在课程里有一个“写作教程”,分量很重。内容就是让我们学着写戏,从写故事,写唱词,写片断,到写一折戏。有一次是老师让大家写一个故事。布置下来以后,我半晌下不了笔,不知该写什么?身边的事没什么可写的,忽然想起前不久安徽桐城老家的远房叔叔,偷偷跑到北京向父亲求救,说村里人都快饿死了,父亲留他在家住上几日。每次吃饭,叔叔端着白生生的大米饭就发愣。他返乡的那天,父亲送给他一些钱和粮票。他手握粮票,老泪纵横,父亲的眼圈也是红红的。这件事,只要把原原本本写下来,就是一个故事。我走进书房跟父亲“请示”,父亲听了,正色道:“这事,你不能写。”
那我写啥?想来想去,就瞎编一个吧!瞎编什么呢?从前不是在香港住过吗?就写一个香港纯情女子因婚姻不幸而自尽的故事吧!为了显得真实可信,我把那香港女子说成是自己的表姐。表姐的恋爱经过许多的曲折,由于长辈的刁难,加之男友的软弱,在一个深夜,她悬梁自尽了。我给自己瞎编的故事取名为“不夜城之夜”。一周后,我的这篇作品用图钉牢牢地钉在黑板上。授课老师发话了:“每个同学都要看!看看是好是坏?看看有什么问题?”一听,就知道自己要倒霉。
心里发慌的我跑回家跟父亲说了。父亲笑道:“谁让你是我的女儿呢?他们批判你,你听着就是,千万不要申辩和反驳。”
同学发言踊跃,一个接一个,我觉得自己不是大学生,是个小右派。班长的发言,让我记了一辈子。他说:“我来自东北农村,从来没见过资产阶级小姐。顶多在周而复的《上海的早晨》里见过文字描述,现在我见到了。一个资产阶级小姐就站在我的面前。”我很想走过去给他一耳光,想到父亲的叮嘱,忍住了。整个下午都在批判我。唯一没有发言的人是梁清濂,而她是中共党员。
一直到毕业,我的每一天都有种明明自己没做错什么也在挨训的感觉。
后来,梁清濂生了个小孩;再后来,她离婚了;有关她的消息,总让你感到意外。
有一天,她突然问我:“你知道汪曾祺吗?”
“当然知道呀,西南联大的,沈从文的学生。”
于是,汪曾祺成为我俩的话题,经常是她说,我听。从她那里我得知汪曾祺“划右”以后弄到张家口改造,落脚在一个农业研究所。离京城不远,比发配到的北大荒的聂绀弩算幸运多了。头两年参加劳动,主要在果园。后来就是画画,在三合板上用水粉画白菜、大葱。农科所要出版一套马铃薯图谱,任务交给汪曾祺。于是乎他每天到地里掐一把叶子和花,插在玻璃杯里照着画。画多少算多少,毫不费事,难怪他自己说:“我的工作实在实在是舒服透顶。”

工作任务 1 ▸
请照原文抄录所给文段中从“同学发言踊跃,一个接一个,我”到“后来,梁清濂生了个小孩;再后来,她离婚了;有关她的消息,总让你感到意外。”的部分。
工作任务 2 ▸
在所给文段中,作者编故事时把那个香港女子说成是自己的表姐,原因是什么?请用一到三句话说明。
工作任务 3 ▸
请根据所给文段回答下列问题:
(a) 作者给自己瞎编的故事取了什么名字?
(b) 批判作者的那个下午,唯一没有发言的人是谁?
(c) 农科所交给汪曾祺的任务是什么?
作答时只能依据所给文段。

数据资料 ▸
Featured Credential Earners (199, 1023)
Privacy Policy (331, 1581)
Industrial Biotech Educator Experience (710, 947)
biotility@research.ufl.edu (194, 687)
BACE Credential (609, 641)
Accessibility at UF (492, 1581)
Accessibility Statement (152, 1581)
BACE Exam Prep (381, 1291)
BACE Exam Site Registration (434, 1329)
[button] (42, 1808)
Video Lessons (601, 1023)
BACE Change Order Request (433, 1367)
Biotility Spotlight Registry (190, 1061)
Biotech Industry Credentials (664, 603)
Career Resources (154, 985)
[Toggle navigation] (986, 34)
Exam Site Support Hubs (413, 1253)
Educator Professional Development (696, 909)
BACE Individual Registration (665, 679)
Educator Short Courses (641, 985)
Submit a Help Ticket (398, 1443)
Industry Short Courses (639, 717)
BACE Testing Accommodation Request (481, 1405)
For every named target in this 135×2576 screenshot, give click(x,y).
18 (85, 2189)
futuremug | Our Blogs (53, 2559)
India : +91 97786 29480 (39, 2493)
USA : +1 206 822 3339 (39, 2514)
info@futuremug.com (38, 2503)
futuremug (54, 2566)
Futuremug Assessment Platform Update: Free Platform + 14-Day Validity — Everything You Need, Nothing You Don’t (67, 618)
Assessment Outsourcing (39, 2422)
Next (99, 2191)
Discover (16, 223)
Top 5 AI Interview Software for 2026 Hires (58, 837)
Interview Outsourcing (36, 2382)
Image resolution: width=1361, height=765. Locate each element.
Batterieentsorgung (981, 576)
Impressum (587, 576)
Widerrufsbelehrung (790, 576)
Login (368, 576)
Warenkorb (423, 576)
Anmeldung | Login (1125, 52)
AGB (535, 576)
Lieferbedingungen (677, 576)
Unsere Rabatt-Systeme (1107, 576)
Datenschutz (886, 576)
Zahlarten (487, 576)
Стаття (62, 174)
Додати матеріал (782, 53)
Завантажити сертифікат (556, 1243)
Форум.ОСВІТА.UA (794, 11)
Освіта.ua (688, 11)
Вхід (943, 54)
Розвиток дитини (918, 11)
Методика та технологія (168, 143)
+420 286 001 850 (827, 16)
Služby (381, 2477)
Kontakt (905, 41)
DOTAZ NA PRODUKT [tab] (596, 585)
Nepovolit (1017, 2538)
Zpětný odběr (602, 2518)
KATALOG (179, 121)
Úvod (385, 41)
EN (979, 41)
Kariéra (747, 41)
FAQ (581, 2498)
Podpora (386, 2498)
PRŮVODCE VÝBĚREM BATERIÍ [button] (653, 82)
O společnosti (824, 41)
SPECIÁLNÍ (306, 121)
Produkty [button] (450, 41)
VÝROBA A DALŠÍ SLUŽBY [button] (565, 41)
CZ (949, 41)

书面解答 1 ▸
同学发言踊跃,一个接一个,我觉得自己不是大学生,是个小右派。班长的发言,让我记了一辈子。他说:“我来自东北农村,从来没见过资产阶级小姐。顶多在周而复的《上海的早晨》里见过文字描述,现在我见到了。一个资产阶级小姐就站在我的面前。”我很想走过去给他一耳光,想到父亲的叮嘱,忍住了。整个下午都在批判我。唯一没有发言的人是梁清濂,而她是中共党员。
一直到毕业,我的每一天都有种明明自己没做错什么也在挨训的感觉。
后来,梁清濂生了个小孩;再后来,她离婚了;有关她的消息,总让你感到意外。

书面解答 2 ▸
作者的故事是瞎编的,为了让它显得真实可信,才把故事里的香港女子说成是自己的表姐。

书面解答 3 ▸
(a) “不夜城之夜”。
(b) 梁清濂。
(c) 画一套准备出版的马铃薯图谱。